For a little while there, I was fairly certain that God just didn’t care for my presence in this world and was attempting to cause my death. Strike me down, Sith-style, if you smell what The Hearn is braising. In an effort to limit my girth, which has once again neared Rosie O’Donnell proportions, I have taken up running. Sadly, the good Lord appears to want me to be overweight, because as it turns out, running hurts. A lot a lot.
I was even going slow! We have a track around the buildings at work that I measured (with my bike, which has an odometer computer thingy) to be .55 miles (designed by Etruscans, or something, I think), and I was doing laps at a pace of nearly 7 minutes per lap. For those of you adding at home, this means I was running a mile every 12 minutes, 44 seconds, which isn’t enough to outrun a Swiss glacier. And I actually managed to run 5 solid laps, a distance of nearly three miles.
I’m told that after a short distance, your body wakes up to the fact that you are causing it INTENSE BLOODY PAIN and begins to flood itself with endorphins, which amount to naturally secreted heroin. For me, this was never happening. I began to think that God, in His wisdom, had simply not granted me the ability to create endorphins. I nearly gave up.

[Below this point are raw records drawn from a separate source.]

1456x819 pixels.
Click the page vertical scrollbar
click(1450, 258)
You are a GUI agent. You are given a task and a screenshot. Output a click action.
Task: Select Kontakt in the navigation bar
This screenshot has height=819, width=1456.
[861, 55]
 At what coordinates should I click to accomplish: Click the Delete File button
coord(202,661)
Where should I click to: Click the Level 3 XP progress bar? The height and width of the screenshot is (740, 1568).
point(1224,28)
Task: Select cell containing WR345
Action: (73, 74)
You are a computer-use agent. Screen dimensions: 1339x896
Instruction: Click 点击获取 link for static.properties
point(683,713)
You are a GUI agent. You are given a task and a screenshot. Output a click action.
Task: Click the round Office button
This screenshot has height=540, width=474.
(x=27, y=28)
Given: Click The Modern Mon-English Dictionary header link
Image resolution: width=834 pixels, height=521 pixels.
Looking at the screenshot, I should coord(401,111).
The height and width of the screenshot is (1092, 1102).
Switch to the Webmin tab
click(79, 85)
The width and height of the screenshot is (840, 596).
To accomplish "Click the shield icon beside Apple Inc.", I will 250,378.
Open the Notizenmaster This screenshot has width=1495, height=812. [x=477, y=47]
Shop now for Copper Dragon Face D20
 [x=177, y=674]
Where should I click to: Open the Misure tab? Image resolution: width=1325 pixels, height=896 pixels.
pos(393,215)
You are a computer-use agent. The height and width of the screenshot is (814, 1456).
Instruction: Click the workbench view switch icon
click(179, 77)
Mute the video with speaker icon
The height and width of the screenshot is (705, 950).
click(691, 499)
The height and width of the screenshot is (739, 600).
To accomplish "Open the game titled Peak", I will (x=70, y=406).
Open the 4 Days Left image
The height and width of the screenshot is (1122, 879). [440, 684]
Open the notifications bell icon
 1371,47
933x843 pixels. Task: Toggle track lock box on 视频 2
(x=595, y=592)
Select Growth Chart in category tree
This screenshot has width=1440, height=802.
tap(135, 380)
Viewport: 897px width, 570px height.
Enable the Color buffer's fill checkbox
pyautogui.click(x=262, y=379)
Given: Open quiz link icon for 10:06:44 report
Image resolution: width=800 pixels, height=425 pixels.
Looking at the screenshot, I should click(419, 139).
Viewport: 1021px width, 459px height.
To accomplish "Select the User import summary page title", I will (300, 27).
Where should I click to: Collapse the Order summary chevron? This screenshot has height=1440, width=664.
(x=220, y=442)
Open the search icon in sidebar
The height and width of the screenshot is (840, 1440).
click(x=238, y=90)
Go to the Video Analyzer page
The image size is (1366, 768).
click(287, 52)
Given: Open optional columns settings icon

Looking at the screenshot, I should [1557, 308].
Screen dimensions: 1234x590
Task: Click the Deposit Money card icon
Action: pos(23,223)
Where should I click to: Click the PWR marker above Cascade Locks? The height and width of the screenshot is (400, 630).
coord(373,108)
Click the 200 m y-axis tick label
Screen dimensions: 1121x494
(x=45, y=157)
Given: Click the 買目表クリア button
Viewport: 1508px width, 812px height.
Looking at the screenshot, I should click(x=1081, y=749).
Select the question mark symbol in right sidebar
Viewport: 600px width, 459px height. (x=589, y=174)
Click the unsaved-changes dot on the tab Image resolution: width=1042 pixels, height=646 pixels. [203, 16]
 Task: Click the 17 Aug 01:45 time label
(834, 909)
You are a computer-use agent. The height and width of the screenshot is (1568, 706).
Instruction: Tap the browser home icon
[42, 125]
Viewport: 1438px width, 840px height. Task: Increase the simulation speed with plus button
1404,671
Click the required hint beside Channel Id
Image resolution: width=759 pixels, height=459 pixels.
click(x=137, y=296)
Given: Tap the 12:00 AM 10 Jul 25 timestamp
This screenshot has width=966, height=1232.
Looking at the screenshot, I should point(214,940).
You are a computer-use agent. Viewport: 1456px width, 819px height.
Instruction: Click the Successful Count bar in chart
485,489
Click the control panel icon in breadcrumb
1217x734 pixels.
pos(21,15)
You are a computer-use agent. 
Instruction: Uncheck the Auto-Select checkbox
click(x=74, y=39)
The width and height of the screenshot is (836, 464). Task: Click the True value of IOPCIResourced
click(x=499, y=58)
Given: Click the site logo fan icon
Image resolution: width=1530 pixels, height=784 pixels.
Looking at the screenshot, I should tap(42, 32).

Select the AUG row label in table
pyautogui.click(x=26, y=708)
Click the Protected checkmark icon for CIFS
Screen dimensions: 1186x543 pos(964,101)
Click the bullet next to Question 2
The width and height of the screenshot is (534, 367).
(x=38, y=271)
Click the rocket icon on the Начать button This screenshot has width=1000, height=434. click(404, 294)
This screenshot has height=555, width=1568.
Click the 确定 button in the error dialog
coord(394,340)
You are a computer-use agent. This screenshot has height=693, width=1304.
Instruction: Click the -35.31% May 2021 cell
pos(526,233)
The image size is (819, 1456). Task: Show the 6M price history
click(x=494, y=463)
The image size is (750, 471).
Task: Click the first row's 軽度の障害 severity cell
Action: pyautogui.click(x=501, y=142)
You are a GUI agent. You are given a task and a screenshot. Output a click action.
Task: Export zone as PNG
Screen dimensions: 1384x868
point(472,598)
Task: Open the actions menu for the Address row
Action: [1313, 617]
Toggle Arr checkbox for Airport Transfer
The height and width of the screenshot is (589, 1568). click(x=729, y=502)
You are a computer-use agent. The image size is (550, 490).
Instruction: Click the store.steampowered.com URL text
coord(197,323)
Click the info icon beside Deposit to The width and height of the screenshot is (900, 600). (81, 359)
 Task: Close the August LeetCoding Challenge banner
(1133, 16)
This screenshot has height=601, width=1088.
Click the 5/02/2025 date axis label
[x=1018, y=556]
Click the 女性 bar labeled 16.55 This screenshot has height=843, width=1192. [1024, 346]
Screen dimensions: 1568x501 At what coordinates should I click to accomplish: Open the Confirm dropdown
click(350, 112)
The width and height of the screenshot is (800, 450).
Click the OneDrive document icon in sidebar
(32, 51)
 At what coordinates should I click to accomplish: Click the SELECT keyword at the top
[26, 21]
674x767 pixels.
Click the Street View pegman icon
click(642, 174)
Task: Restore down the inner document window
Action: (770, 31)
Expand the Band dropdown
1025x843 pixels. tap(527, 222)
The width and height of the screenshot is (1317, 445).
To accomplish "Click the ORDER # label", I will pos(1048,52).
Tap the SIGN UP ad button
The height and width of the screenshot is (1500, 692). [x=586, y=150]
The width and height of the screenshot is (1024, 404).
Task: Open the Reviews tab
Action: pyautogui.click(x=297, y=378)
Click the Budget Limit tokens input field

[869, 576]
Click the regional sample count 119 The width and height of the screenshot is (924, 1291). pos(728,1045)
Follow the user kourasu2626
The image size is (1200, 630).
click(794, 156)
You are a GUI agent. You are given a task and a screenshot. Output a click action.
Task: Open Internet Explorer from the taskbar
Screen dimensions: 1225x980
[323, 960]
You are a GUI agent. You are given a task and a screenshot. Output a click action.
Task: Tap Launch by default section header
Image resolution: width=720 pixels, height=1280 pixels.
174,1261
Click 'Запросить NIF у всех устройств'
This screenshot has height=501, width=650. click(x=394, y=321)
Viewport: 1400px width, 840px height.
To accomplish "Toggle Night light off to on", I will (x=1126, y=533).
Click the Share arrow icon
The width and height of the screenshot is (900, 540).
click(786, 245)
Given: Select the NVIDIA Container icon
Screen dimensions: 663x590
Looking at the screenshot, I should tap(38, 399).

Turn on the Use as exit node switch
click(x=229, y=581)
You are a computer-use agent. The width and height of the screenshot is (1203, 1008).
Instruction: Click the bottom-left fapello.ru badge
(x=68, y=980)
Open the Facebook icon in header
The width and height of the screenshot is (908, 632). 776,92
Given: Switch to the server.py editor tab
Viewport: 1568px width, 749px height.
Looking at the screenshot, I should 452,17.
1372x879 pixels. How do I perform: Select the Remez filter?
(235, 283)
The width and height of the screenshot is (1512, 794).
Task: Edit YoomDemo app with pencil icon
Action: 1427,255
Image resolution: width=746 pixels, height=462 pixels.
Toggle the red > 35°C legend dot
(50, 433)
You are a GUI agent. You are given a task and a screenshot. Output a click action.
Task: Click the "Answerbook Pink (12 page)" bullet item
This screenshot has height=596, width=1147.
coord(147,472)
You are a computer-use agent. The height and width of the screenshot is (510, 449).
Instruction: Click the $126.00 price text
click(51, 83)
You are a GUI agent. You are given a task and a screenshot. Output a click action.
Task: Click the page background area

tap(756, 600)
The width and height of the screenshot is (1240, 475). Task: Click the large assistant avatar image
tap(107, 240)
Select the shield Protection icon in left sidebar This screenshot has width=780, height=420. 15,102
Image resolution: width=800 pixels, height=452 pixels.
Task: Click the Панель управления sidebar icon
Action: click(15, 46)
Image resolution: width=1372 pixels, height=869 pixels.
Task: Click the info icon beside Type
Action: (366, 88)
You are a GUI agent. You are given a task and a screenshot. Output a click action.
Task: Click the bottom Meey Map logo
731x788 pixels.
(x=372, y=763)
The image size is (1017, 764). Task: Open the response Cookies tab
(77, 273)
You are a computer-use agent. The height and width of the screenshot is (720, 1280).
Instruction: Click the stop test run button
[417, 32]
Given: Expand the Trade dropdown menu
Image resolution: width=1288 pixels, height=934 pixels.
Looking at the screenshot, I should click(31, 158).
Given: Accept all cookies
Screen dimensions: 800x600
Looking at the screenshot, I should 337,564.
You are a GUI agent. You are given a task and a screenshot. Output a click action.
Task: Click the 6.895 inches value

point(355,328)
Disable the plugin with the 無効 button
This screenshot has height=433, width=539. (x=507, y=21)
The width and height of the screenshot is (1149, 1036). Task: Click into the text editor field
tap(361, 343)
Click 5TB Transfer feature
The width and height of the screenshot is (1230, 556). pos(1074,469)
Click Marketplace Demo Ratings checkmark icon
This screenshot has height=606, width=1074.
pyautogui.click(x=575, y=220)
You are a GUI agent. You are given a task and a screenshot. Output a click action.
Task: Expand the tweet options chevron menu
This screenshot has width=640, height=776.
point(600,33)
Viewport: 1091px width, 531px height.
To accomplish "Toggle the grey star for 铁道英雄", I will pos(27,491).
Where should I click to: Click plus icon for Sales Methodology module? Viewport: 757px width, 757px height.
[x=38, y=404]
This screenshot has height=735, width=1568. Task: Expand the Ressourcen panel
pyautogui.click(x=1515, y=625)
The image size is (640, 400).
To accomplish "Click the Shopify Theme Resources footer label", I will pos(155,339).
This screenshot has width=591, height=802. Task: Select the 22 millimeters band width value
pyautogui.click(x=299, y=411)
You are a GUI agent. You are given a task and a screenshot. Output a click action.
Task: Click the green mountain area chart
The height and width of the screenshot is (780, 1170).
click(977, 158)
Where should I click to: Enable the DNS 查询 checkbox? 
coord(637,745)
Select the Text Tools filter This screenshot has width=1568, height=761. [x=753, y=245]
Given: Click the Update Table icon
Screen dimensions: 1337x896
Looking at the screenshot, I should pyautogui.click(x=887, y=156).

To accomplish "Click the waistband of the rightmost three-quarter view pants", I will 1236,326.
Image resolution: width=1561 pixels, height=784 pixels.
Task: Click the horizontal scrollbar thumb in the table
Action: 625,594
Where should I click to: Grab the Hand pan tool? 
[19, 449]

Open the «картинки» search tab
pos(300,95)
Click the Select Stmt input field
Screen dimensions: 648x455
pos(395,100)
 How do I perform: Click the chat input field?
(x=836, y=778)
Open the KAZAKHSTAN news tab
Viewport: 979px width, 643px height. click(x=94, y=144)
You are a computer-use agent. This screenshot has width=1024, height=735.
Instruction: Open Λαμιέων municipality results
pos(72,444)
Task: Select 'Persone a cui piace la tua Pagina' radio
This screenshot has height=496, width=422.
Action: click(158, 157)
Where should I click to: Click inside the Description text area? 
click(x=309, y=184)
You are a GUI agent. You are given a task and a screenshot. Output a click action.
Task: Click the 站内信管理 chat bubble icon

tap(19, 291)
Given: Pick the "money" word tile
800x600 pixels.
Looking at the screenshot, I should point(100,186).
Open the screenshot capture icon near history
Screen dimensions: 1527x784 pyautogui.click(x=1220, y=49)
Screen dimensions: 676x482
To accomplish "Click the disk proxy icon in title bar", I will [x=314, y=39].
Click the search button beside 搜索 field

Then I had a brainstorm. Well, two, actually. The first was, “Screw this, let’s just see if we can get over 300 pounds and get on disability.” The second was, “Hmmm…perhaps I’m simply not causing my body ENOUGH pain to start the endorphin rush!” The next day, I laced up my venerable New Balance cross-trainers, stretched a bit, and took off. I wasn’t running flat-out, but roughly 85% of my maximum effort. By about halfway around the track, I was sure I was going to die, but I didn’t let up, and lo and behold, just a few hundred yards later, I had the unmistakable feeling of calm and lightness that comes only from high-grade opiates. It was delicious! It was delightful! It was probably Gordo sticking a dirty needle in my arm. Still.
I ran a bunch more laps, setting a personal record time for 3 miles, and went inside to shower. It was hours later before I figured out the downside of running without pain: the pain just hits full-force when the endorphins wear off, usually by dinner. And I was crippled. Oh, was I crippled.
Which is why it was probably foolish for me to have done it again the following day.